Honestly, I'm not real sold on my Russell Moc penny loafers. The calf leather doesn't seem to be great quality, the stitching is a little shoddy in places, and the vibram dress soles are less attractive than I expected.

Website picture:

Actual pictures:





































I dunno, maybe I'm overreacting, but that stitching on the straps seems slapdash, the soles seem more obviously synthetic, and that calf leather doesn't seem to be aging or creasing well for less than ten or fifteen wears. I'd assumed I was being overly critical when I got them and that those issues would quickly go away after a little wear helped disguise them, but they really haven't. I might send them back to Russell and see what they have to say.


----------



## L-feld (Dec 3, 2011)

Dieu et les Dames said:


> Espadrilles, boat shoes, and of course loafers. Bits, tassels and pennies. And driving shoes. As a Florida resident I live for summer shoes.

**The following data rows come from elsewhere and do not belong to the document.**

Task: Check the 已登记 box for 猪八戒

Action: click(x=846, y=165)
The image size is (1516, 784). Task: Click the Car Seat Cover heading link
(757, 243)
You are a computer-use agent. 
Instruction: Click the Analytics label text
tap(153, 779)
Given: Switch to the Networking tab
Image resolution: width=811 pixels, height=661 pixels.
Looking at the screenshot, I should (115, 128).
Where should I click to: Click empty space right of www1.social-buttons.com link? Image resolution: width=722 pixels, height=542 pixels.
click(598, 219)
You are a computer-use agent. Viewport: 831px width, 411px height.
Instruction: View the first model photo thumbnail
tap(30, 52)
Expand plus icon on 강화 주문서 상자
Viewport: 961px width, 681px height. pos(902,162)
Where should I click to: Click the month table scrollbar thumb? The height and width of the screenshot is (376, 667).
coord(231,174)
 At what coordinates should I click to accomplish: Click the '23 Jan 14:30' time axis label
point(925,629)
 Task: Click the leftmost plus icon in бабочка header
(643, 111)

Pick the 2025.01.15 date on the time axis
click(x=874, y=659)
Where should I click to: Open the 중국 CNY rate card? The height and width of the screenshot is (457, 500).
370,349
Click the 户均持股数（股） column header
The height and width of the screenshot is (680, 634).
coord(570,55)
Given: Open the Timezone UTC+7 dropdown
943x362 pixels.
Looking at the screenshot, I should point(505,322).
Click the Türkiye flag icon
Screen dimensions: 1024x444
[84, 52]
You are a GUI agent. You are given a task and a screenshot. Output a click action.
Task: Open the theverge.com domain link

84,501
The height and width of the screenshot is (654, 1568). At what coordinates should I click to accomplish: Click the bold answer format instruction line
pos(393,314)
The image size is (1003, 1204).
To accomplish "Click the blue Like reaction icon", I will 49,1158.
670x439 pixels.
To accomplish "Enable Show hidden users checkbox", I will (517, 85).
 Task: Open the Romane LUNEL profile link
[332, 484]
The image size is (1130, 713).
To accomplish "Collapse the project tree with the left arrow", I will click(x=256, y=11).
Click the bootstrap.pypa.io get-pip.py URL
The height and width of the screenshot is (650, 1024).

I still don't understand how people are able to wear driving shoes outdoors and walk around in them. I had a pair once and, besides having no support, the little rubber nubbins on the bottom were nearly worn off after a month of wear. I feel like you may as well be wearing soft sole mocs.


----------



## Dieu et les Dames (Jul 18, 2012)

L-feld said:


> I still don't understand how people are able to wear driving shoes outdoors and walk around in them. I had a pair once and, besides having no support, the little rubber nubbins on the bottom were nearly worn off after a month of wear. I feel like you may as well be wearing soft sole mocs.


Eh, I'm not going to argue. They aren't the most practical thing, but I find them comfortable. Plus they fit my lifestyle! :cool2: (I liked the yellow cool guy icon better)


----------



## orange fury (Dec 8, 2013)

Sperrys AOs. I tried Toms last summer and wore them out almost immediately (plus they were relatively hot), so I stayed with Sperrys.


----------



## universitystripe (Jul 13, 2013)

L-feld said:


> I still don't understand how people are able to wear driving shoes outdoors and walk around in them. I had a pair once and, besides having no support, the little rubber nubbins on the bottom were nearly worn off after a month of wear. I feel like you may as well be wearing soft sole mocs.


Hm, I guess I will save my driving moc money and put it towards a pair of unlined penny loafers.


----------



## Semper Jeep (Oct 11, 2011)

I have a pair of boat shoes and a ranger mocc, both from Rancourt, that I alternate between most days for casual wear and an Alden unlined suede chukka for use with chinos or jeans.


----------



## sskim3 (Jul 2, 2013)

I know they don't make them like they used to, but I was looking at LL Bean mocs since they are on the cheaper side. Thoughts?

https://www.llbean.com/llb/shop/11575?feat=512905-GN2&page=men-s-handsewn-moccasins-blucher-moc - $79

https://www.llbean.com/llb/shop/46112?feat=512905-GN2&page=men-s-casco-bay-boat-mocs - $69

Would love to spring for a pair of Russells or Rancourt, but I am trying to be more budget conscious.


----------



## Semper Jeep (Oct 11, 2011)

sskim3 said:


> I know they don't make them like they used to, but I was looking at LL Bean mocs since they are on the cheaper side. Thoughts?
> 
> https://www.llbean.com/llb/shop/11575?feat=512905-GN2&page=men-s-handsewn-moccasins-blucher-moc - $79
> 
> ...


I have no experience with the LL Bean ones but I've heard that their quality is still pretty good, especially for the price and if you take into account their customer service and willingness to accept returns for just about any reason.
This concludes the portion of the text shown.